Formula: $s = \frac{1}{m} \frac{Δ Q}{Δ T}$
Explanation:
- $s$ : Specific heat capacity (J/kg·K)
- $m$ : Mass of the substance (kg)
- $Δ Q$ : Heat added or removed (J)
- $Δ T$ : Change in temperature (K)
- This formula gives the amount of heat required to raise the temperature of a unit mass of the substance by one degree Kelvin.

Real-life Application:

Water's high specific heat capacity makes it an excellent coolant in car engines.

Mnemonic:

"Specific Heat Stays Constant," to remember that specific heat capacity is a property intrinsic to the material, not the mass.

1.4 Work Done in Isothermal Process

Formula: $W = μ RT ln \frac{V _{2}}{V _{1}}$
Explanation:
- $W$ : Work done by the gas (J)
- $μ$ : Number of moles of gas
- $R$ : Universal gas constant (8.314 J/mol·K)
- $T$ : Absolute temperature (K)
- $V_{1}, V_{2}$ : Initial and final volumes (m³)
- This formula is used to calculate the work done by an ideal gas when it expands or compresses isothermally.

NEET Problem-Solving Strategy:

In NEET, be careful to distinguish between isothermal and adiabatic processes when calculating work done, as the formulas differ significantly.

1.5 Work Done in Adiabatic Process

Formula: $W = \frac{μ R ( T _{1} - T _{2} )}{γ - 1}$
Explanation:
- $γ$ : Ratio of specific heats ( $C_{p} / C_{v}$ )
- @@T_1, T_2@@: Initial and final temperatures (K)
- Adiabatic processes occur without heat exchange with the surroundings. The work done leads directly to a change in internal energy.

Common Misconception:

Students often confuse isothermal and adiabatic processes. Remember, adiabatic means no heat exchange ( $Δ Q = 0$ ).

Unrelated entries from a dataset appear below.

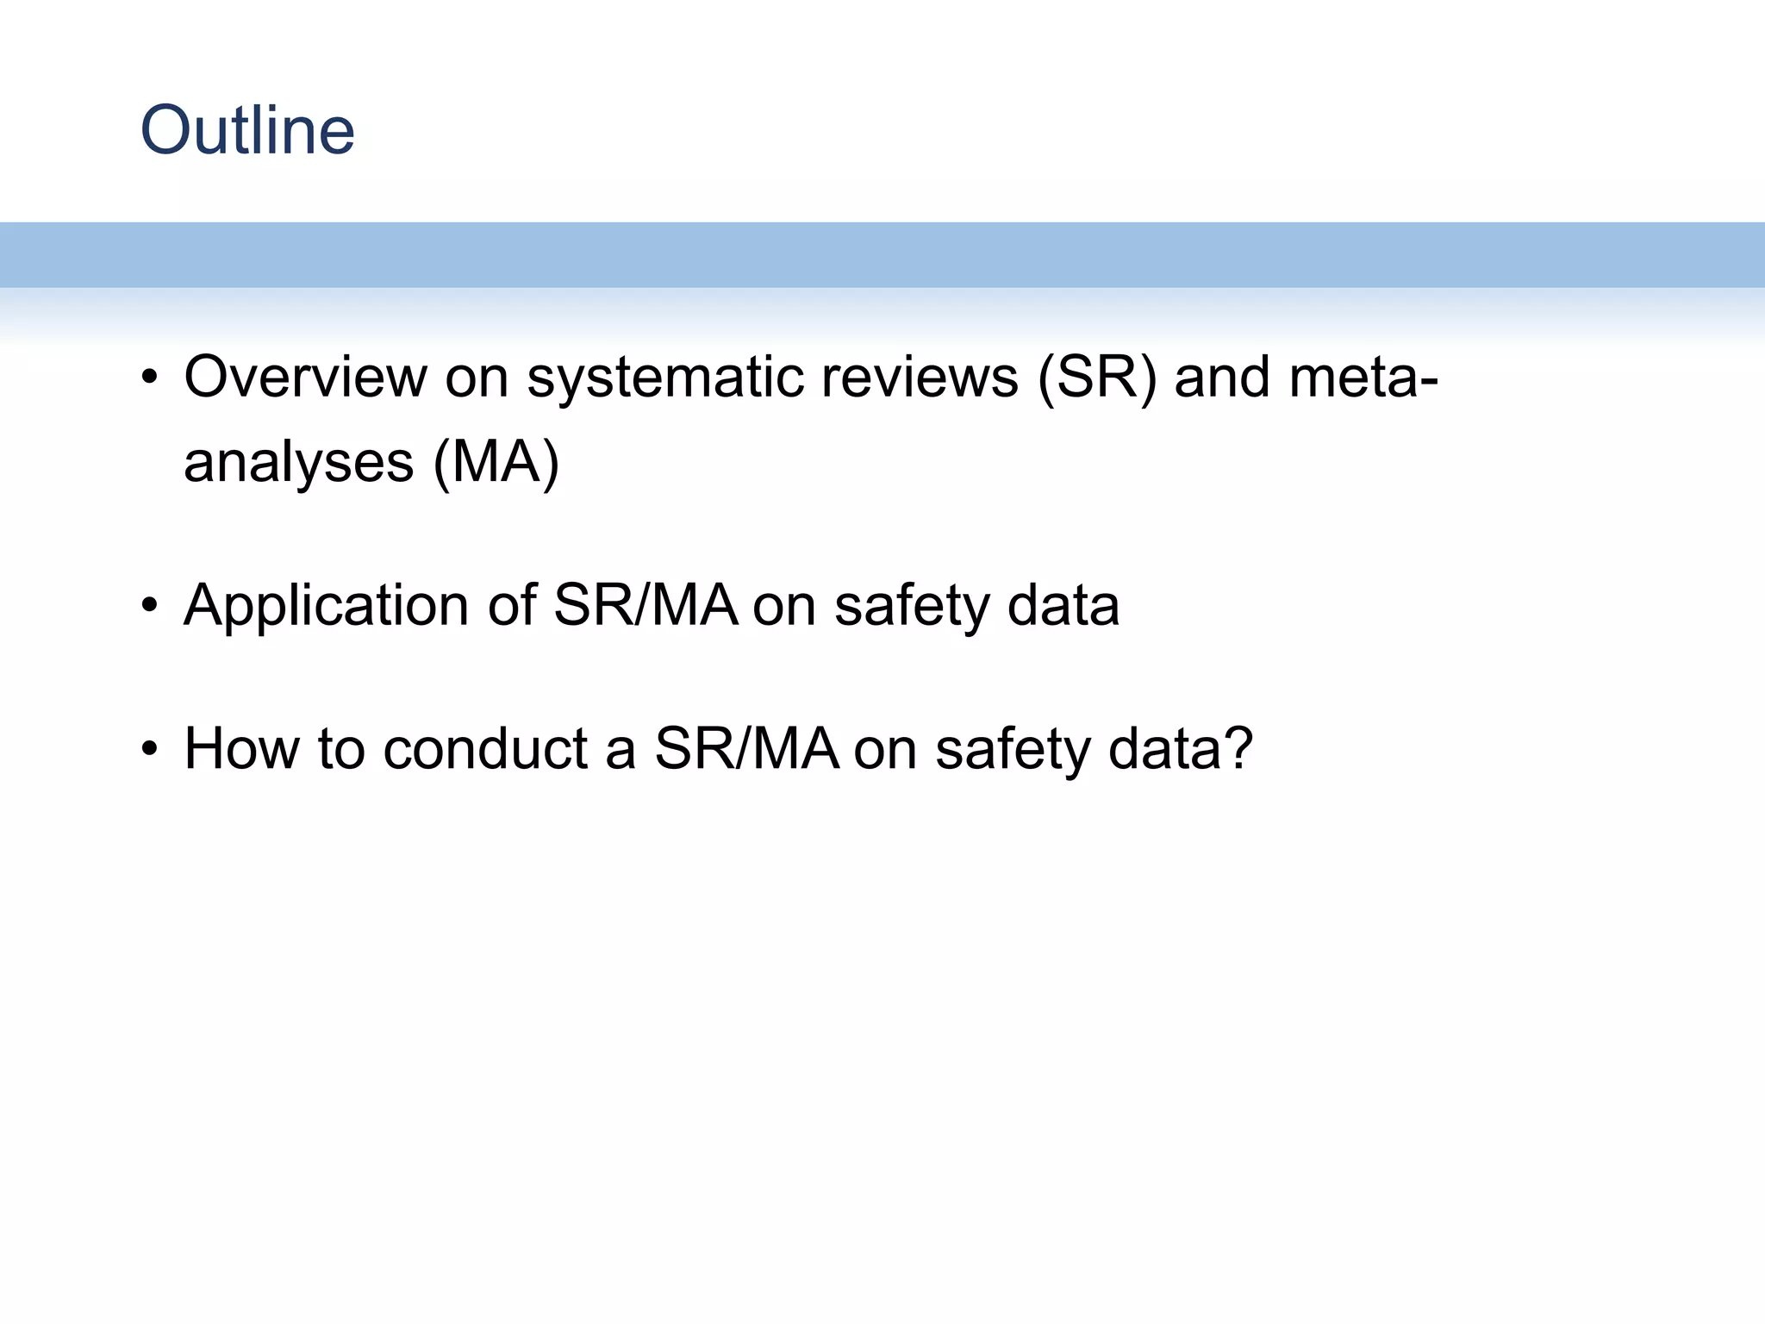Viewport: 1765px width, 1324px height.
Task: Click the word conduct in the third bullet
Action: (x=486, y=748)
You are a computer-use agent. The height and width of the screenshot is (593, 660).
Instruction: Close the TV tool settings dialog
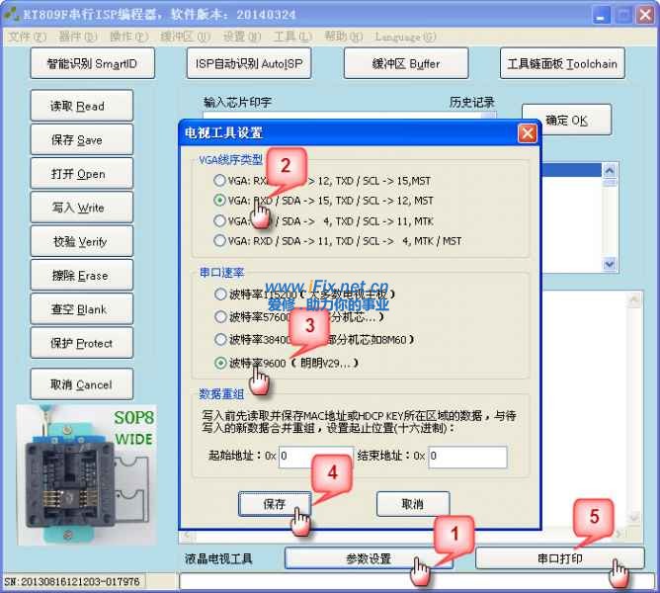527,133
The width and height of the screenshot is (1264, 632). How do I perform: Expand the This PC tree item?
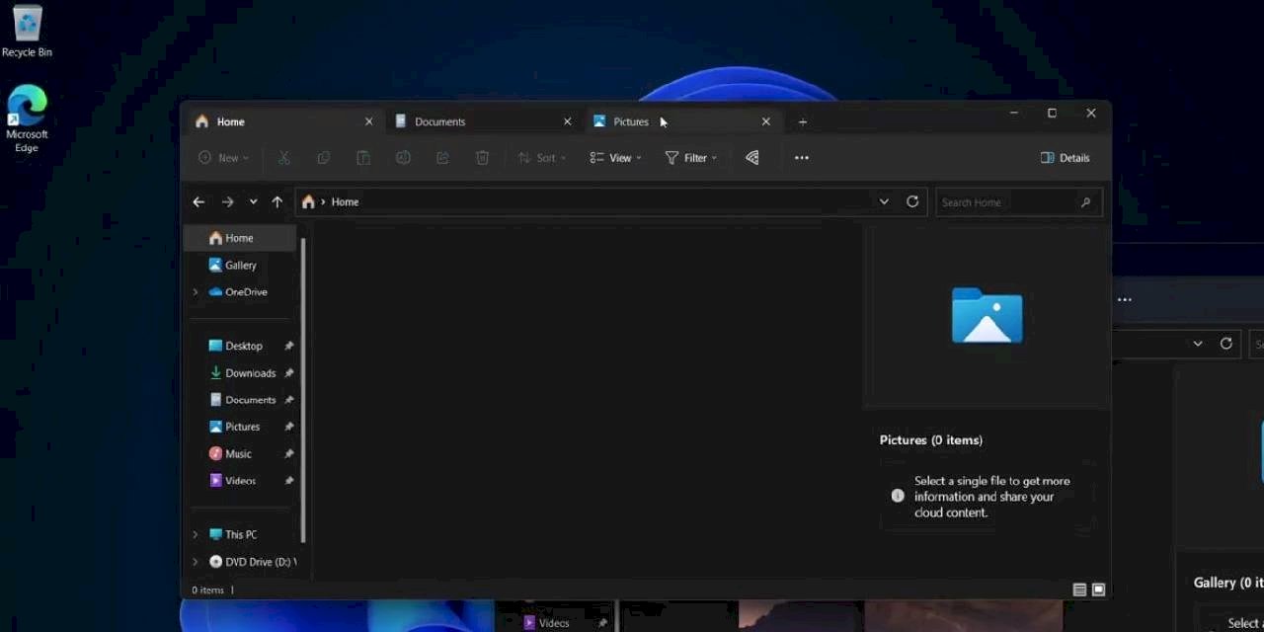pyautogui.click(x=194, y=534)
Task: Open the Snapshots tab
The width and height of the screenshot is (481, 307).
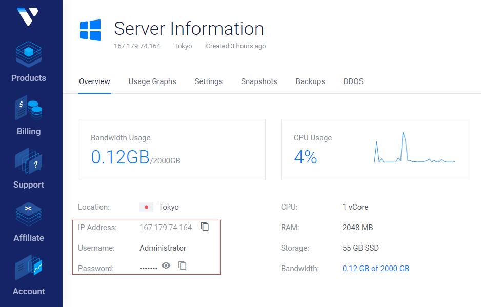Action: click(259, 81)
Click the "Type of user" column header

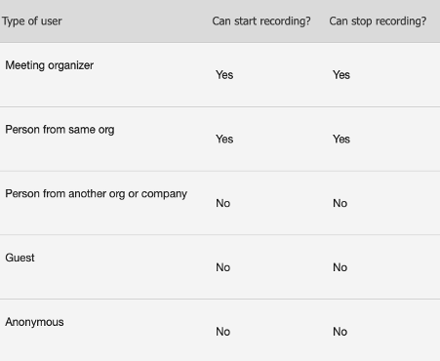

1.6 Second Law of Thermodynamics

Formula (Efficiency of Carnot Engine): $η = 1 - \frac{T _{2}}{T _{1}}$
Explanation:
- $η$ : Efficiency
- $T_{1}, T_{2}$ : Temperatures of the hot and cold reservoirs (K)
- This formula defines the maximum efficiency of any heat engine operating between two temperatures.

NEET Exam Strategy:

Understanding the Carnot engine's efficiency is crucial for solving questions on thermodynamics in NEET.

Quick Recap:

Zeroth Law: Basis of temperature definition.
First Law: Energy conservation ( $Δ Q = Δ U + Δ W$ ).
Specific Heat Capacity: Heat required per unit mass to raise the temperature.
Work in Isothermal Process: $W = μ RT ln \frac{V _{2}}{V _{1}}$
Work in Adiabatic Process: $W = \frac{μ R ( T _{1} - T _{2} )}{γ - 1}$
Second Law: Maximum efficiency of heat engines.

Practice Questions:

Question: A gas is compressed adiabatically from a volume of 4 m³ to 1 m³. If the initial temperature was 300 K, find the final temperature assuming $γ = 1.4$ . Solution: Apply the formula $T_{1} V_{1}^{γ - 1} = T_{2} V_{2}^{γ - 1}$ to solve for $T_{2}$ .
Question: Calculate the heat required to raise the temperature of 2 kg of water from 20°C to 80°C. $s_{w a t er} = 4186 J/kg \cdotp K$ . Solution: Use $Δ Q = m s Δ T$ .
Question: Determine the work done by 1 mole of an ideal gas that expands isothermally at 300 K from 10 L to 20 L. Solution: Use $W = μ RT ln \frac{V _{2}}{V _{1}}$ .

This summary and problem set is tailored for quick revision and application in NEET preparation. Review these key concepts regularly to reinforce understanding and accuracy in the exam.